→ **Selected extract**
I am trying to cut out the time that a process starts. This is the ps line. Is seems delimited by spaces.

 casper@casperhost02 1065$ ps -ef | grep [t]xg casper  5345     1 34 16:40 ?        00:06:56 q /casper_apps/casper/reader/q/txg_dr.q -g 1 -w 80000 -p 3041 -taq /casper_apps/casper/data/fiofs/hdb0 -bin /casper_apps/casper/reader/q -t1 /casper_apps/casper/data/file -cmq /casper_apps/casper/common/q -ref /casper_apps/casper/static -prg txg_dr

I wanted to just cut the time from the ps line and extract by field.. when I use cut and delimit by space, the time is in field ten.

casper@casperhost02 1075$ ps -ef | grep [t]xg | cut -d' ' -f10

16:40

However when I use awk, which id default delimited by space, it is field 5.

 casper@casperhost02 1076$ ps -ef | grep [t]xg | awk '{print $5}'

16:40

What is the difference between the field delimiter in awk and cut?

  • awk "squeezes" all contiguous white space by default to a single delimiter. – karakfa Dec 7 '17 at 19:13
up vote 0 down vote accepted

cut accepts a single-character delimiter, and is suitable only for very simple text file formats.

→ **Requirements**
• 1. According to the awk and cut thread, which field holds the start time when cut splits the ps line on a space?
• 2. Please print the part of the awk and cut thread starting at "casper@casperhost02 1075$ ps" and ending at "awk and cut?".

→ **Record excerpts**

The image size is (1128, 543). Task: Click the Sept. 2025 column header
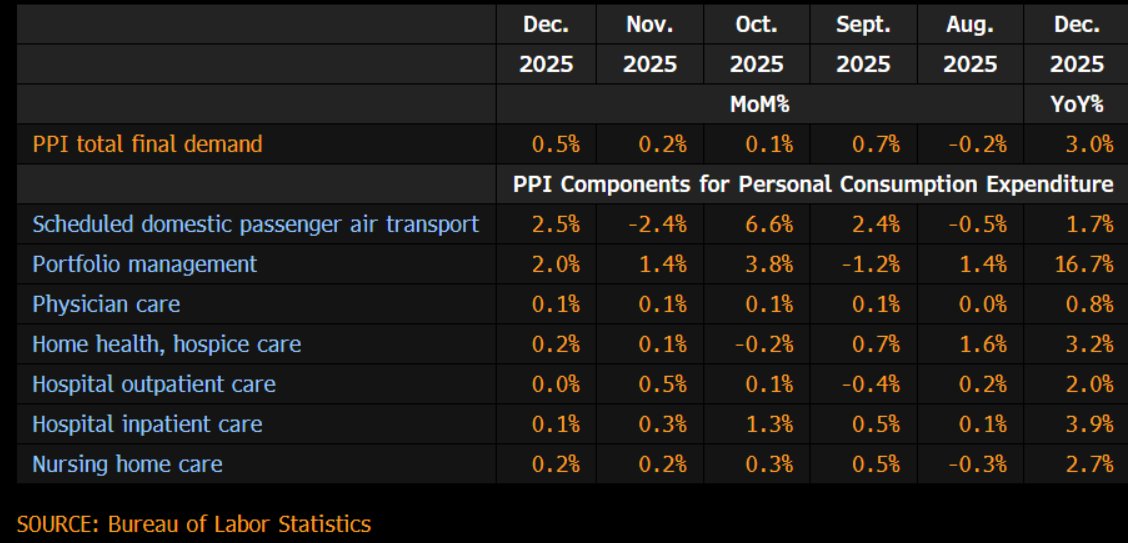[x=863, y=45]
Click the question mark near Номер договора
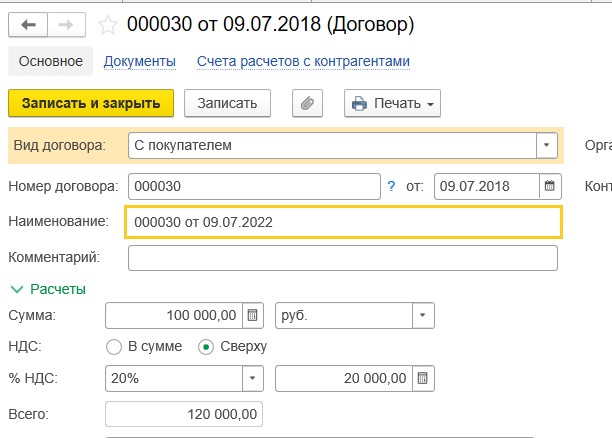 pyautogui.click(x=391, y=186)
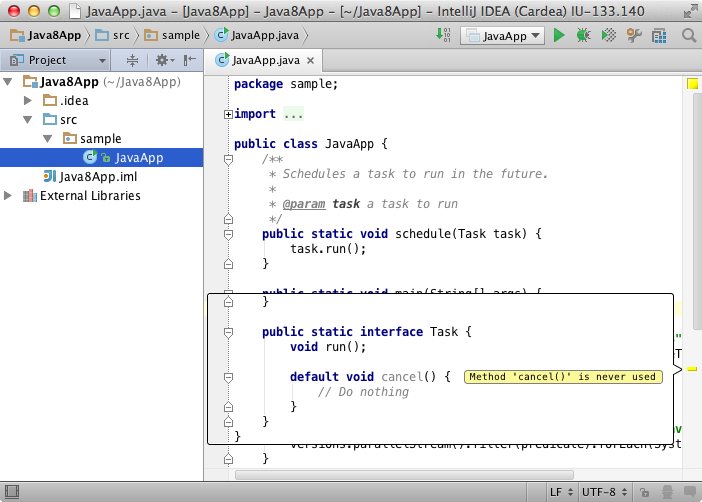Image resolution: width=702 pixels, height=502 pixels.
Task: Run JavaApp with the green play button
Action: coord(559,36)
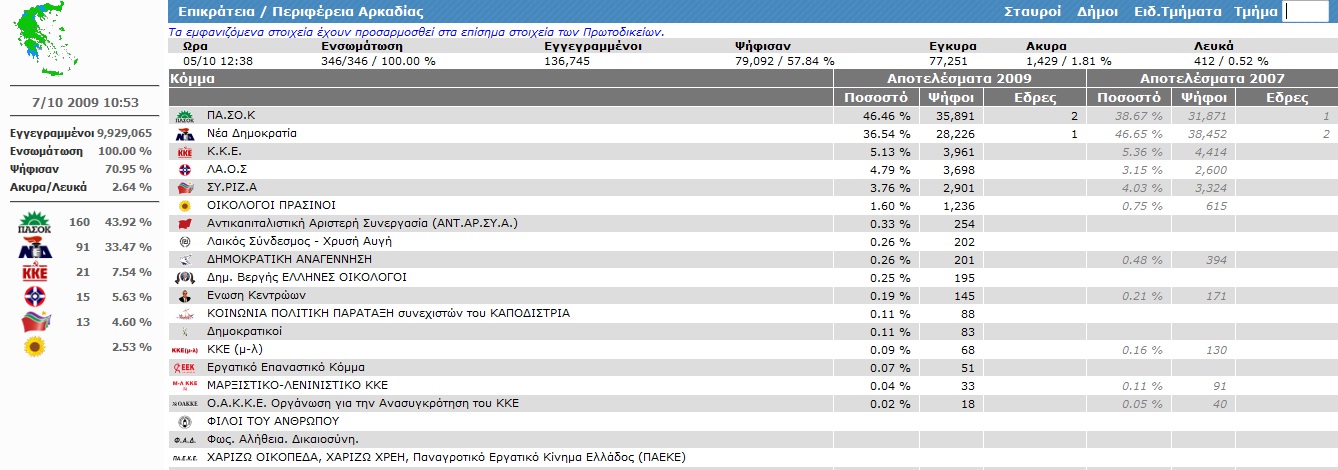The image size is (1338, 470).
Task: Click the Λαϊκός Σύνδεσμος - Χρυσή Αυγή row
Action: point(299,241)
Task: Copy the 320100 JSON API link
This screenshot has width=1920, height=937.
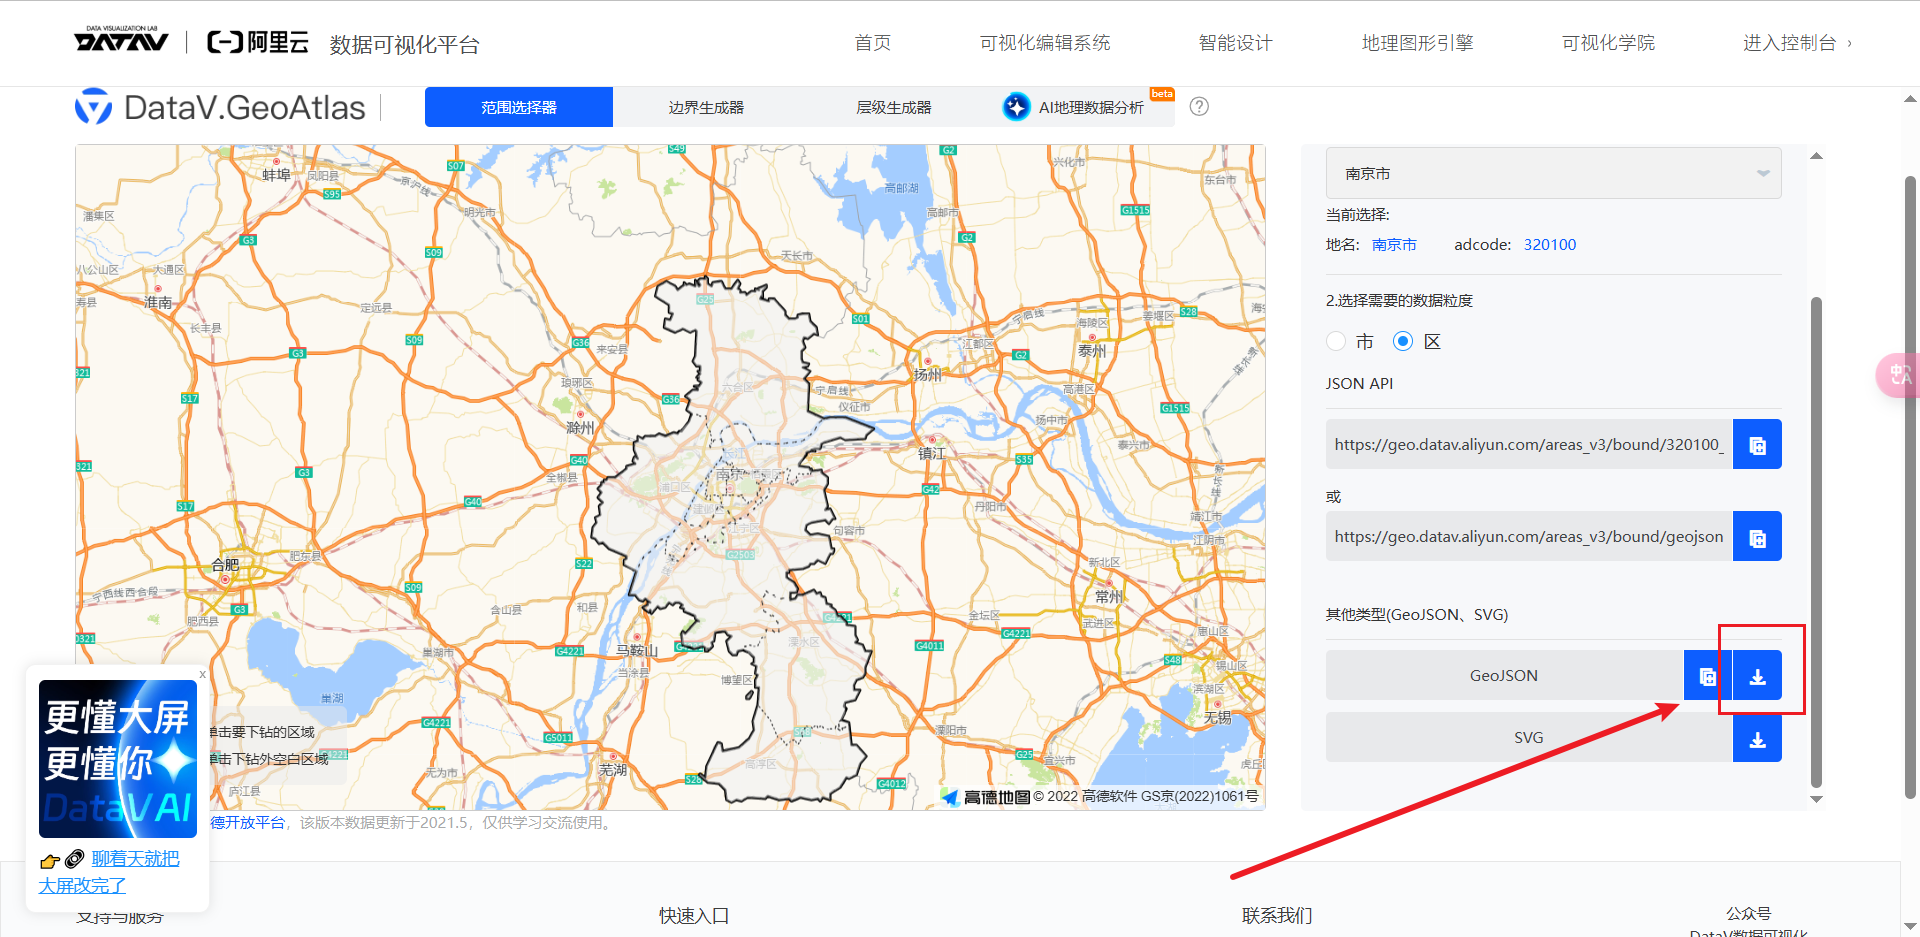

→ **The solutions**
• 1. Field ten.

• 2.
casper@casperhost02 1075$ ps -ef | grep [t]xg | cut -d' ' -f10

16:40

However when I use awk, which id default delimited by space, it is field 5.

 casper@casperhost02 1076$ ps -ef | grep [t]xg | awk '{print $5}'

16:40

What is the difference between the field delimiter in awk and cut?